BEGIN Material provided

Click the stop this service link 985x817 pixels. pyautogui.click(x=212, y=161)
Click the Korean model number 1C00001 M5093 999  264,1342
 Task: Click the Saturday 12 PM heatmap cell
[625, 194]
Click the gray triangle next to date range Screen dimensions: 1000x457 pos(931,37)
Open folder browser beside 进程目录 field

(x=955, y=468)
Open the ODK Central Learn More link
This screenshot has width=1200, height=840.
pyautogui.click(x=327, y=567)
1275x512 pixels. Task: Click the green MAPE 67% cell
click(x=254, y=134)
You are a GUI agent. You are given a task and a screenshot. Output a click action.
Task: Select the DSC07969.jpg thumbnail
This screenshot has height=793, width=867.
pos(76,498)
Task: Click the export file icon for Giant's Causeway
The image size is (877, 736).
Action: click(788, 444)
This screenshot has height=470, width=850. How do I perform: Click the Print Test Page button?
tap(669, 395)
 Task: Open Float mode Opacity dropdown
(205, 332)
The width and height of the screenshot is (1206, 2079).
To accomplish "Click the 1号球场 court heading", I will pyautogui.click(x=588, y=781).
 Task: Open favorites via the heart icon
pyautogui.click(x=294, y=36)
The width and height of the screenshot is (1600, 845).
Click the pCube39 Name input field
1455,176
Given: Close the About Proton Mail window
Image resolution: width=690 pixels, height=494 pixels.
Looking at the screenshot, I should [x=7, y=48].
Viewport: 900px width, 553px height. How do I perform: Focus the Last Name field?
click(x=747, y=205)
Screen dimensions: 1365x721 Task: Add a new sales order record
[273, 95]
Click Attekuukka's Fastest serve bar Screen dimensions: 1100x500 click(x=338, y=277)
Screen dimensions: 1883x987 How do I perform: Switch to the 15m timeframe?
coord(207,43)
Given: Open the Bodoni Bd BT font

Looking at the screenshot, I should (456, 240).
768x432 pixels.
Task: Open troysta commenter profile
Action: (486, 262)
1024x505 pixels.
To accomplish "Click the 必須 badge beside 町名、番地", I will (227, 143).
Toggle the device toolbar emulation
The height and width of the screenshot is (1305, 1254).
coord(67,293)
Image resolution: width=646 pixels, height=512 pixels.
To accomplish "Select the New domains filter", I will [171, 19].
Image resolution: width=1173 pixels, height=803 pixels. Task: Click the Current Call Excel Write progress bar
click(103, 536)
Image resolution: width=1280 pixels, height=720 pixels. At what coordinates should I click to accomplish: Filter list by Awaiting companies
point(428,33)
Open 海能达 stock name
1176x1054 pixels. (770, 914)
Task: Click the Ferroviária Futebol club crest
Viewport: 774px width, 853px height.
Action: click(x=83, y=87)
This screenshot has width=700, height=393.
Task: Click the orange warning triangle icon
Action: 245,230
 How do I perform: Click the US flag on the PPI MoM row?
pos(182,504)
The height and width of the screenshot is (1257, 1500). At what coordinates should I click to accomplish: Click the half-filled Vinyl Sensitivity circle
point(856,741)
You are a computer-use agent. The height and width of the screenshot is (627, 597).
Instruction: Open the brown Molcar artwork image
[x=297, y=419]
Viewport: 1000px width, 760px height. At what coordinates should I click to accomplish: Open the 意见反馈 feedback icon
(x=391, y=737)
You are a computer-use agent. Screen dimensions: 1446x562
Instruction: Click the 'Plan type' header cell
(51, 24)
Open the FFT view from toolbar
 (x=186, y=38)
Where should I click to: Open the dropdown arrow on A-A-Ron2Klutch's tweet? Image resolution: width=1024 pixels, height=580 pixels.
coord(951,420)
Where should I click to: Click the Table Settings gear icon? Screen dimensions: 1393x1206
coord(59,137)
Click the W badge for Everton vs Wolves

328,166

END Material provided

◆ What you should do ◆
All lines with the word "agent" are needed; pull them from the entries and copy each.

◆ Exercise result ◆
You are a GUI agent. You are given a task and a screenshot. Output a click action.
You are a computer-use agent. The height and width of the screenshot is (627, 597).
You are a computer-use agent. Screen dimensions: 1446x562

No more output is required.